▶ _Exercise aim_
Arrange the lines from the one containing "You are a computer-use agent. Image" through the one containing "point(374,103)" as a Markdown table with the columns Number and Line, omitting any blank lines.

▶ _Items_
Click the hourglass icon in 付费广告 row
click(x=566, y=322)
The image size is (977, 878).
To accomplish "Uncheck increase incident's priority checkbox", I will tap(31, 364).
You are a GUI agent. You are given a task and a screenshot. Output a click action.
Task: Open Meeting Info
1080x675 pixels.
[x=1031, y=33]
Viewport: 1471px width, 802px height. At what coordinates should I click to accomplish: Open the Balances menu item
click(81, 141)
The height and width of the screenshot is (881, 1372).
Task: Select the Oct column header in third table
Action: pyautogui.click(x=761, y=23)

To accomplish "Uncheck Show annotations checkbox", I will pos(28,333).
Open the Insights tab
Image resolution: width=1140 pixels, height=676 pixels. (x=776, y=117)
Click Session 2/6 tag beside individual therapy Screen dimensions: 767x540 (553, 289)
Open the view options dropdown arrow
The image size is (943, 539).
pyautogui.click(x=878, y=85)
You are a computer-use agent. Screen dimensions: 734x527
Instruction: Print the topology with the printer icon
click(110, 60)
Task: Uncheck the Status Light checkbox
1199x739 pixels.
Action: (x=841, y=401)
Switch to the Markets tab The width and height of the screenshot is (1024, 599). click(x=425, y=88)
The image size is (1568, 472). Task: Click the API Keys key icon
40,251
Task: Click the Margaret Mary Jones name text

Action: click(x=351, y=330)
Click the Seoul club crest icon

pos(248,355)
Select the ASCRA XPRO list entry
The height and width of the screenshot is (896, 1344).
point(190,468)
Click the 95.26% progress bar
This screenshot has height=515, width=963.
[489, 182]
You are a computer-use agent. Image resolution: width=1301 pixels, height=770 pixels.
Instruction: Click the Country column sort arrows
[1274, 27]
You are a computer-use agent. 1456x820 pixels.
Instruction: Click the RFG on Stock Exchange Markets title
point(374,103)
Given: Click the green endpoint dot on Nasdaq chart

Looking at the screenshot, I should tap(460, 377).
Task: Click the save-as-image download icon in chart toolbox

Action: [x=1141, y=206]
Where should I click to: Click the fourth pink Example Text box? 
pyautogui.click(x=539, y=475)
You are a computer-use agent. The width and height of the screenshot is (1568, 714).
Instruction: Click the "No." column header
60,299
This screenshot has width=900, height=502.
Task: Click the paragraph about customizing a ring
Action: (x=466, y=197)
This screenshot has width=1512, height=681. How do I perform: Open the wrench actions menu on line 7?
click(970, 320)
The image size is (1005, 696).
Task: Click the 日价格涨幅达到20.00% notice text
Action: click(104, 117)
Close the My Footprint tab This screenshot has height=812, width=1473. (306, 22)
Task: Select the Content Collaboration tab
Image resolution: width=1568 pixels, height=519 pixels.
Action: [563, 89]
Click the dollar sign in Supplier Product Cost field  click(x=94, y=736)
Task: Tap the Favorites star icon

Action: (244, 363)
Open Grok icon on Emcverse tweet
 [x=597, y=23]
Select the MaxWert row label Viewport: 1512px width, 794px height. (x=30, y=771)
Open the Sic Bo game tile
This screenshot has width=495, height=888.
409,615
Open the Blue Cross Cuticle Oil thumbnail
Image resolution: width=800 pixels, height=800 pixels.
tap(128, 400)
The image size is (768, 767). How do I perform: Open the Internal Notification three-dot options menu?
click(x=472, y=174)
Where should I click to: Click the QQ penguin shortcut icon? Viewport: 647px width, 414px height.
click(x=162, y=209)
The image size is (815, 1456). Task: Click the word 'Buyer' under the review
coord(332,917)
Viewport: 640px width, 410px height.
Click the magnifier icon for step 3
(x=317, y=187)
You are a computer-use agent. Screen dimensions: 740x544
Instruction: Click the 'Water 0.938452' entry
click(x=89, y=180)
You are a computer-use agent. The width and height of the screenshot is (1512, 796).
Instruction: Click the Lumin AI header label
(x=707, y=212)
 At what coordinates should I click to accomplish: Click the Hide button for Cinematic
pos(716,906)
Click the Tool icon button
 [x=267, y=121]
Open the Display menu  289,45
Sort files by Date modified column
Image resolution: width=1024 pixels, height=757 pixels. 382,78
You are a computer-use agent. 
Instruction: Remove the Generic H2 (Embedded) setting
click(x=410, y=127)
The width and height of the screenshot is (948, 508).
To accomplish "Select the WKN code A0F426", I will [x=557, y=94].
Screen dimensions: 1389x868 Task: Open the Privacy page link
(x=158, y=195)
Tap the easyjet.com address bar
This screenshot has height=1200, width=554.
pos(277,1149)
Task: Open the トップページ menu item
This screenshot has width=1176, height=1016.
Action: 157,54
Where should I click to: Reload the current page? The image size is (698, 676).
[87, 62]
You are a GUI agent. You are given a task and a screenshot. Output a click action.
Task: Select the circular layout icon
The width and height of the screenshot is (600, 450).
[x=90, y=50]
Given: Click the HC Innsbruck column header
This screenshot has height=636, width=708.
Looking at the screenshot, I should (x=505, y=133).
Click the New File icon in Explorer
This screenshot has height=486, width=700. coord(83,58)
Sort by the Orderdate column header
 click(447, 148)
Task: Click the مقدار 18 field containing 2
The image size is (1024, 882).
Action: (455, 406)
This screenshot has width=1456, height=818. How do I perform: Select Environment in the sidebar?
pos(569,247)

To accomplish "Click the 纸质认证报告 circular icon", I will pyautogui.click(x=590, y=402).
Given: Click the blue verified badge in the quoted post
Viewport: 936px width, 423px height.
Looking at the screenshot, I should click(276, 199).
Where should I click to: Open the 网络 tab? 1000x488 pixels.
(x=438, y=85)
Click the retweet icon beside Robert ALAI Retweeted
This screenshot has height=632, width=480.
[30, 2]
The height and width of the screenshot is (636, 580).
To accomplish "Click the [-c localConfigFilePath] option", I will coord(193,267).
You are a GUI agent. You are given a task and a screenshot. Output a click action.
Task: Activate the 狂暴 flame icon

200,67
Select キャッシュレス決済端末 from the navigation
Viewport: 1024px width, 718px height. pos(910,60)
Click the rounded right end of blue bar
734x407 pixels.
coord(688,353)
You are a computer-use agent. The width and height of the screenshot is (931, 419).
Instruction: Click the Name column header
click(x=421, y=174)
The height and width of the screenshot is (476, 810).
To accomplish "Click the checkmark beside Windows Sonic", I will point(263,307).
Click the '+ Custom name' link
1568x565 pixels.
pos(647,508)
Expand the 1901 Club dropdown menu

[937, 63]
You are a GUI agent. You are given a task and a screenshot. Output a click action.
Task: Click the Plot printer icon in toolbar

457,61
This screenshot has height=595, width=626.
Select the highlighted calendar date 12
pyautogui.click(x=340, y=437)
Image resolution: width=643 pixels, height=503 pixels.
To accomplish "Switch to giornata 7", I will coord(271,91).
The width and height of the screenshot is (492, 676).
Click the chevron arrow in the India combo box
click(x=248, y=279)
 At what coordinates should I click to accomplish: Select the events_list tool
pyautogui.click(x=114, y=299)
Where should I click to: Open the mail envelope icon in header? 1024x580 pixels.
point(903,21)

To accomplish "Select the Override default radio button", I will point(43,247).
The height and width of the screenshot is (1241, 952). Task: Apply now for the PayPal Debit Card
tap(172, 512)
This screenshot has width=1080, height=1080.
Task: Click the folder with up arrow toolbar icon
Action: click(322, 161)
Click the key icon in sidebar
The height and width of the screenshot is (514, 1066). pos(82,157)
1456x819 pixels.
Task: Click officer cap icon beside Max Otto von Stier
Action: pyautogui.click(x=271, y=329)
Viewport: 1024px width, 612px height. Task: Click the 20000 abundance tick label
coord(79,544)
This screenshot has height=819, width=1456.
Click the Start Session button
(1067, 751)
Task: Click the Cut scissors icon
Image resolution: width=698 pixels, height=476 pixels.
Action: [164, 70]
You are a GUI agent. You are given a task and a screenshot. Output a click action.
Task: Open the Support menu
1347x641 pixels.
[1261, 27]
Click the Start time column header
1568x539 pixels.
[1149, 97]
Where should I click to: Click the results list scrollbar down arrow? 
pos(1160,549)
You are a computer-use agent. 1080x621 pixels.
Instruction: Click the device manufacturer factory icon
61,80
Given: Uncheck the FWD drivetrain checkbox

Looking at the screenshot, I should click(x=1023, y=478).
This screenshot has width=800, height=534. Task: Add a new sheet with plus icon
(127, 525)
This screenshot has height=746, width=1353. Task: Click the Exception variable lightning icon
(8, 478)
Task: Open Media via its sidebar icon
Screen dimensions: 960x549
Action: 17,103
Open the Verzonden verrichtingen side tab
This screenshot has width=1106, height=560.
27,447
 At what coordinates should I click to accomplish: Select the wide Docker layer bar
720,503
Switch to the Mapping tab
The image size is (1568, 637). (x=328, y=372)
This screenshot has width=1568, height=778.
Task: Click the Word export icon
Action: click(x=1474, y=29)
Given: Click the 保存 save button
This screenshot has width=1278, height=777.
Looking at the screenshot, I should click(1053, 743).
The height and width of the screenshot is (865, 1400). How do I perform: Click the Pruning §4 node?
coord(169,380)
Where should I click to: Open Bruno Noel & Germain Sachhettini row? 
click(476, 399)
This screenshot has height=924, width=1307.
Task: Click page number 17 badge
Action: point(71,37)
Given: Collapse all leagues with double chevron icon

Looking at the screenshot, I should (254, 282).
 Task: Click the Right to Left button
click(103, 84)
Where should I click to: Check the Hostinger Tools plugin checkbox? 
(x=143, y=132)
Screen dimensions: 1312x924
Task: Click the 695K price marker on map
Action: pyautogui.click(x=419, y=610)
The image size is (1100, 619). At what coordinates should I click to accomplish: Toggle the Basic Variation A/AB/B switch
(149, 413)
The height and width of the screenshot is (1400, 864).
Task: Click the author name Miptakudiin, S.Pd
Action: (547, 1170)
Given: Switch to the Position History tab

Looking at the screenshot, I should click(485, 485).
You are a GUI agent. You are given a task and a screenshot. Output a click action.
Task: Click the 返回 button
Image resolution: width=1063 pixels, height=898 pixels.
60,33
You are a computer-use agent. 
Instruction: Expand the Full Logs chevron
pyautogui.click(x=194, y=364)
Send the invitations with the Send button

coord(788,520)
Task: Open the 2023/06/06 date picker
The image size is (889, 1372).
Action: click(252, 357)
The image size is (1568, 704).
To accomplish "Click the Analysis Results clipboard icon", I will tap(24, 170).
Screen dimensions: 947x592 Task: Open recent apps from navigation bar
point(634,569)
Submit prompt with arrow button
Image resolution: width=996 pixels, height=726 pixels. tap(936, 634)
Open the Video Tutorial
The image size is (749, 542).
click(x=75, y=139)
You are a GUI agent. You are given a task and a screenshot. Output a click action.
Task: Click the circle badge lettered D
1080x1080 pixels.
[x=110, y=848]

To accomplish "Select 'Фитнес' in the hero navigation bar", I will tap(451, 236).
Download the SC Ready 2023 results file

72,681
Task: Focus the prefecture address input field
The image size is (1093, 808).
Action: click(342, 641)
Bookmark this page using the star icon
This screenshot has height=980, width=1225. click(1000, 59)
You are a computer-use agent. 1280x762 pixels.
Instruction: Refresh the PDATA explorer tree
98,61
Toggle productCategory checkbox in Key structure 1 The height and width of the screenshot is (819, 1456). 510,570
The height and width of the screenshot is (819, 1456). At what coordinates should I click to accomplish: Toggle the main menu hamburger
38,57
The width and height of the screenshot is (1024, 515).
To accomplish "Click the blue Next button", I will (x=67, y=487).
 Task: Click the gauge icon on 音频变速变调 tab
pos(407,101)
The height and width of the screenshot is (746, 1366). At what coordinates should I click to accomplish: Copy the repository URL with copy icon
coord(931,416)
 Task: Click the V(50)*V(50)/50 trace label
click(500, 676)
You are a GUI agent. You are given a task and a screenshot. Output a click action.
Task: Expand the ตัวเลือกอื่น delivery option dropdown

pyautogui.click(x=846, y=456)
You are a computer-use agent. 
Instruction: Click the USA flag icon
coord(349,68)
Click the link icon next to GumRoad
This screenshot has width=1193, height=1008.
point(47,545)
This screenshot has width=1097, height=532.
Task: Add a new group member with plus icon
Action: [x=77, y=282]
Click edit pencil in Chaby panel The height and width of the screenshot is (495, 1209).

▶ _Exercise response_
| Number | Line |
|---|---|
| 1 | You are a computer-use agent. Image resolution: width=1301 pixels, height=770 pixels. |
| 2 | Instruction: Click the Country column sort arrows |
| 3 | [1274, 27] |
| 4 | You are a computer-use agent. 1456x820 pixels. |
| 5 | Instruction: Click the RFG on Stock Exchange Markets title |
| 6 | point(374,103) |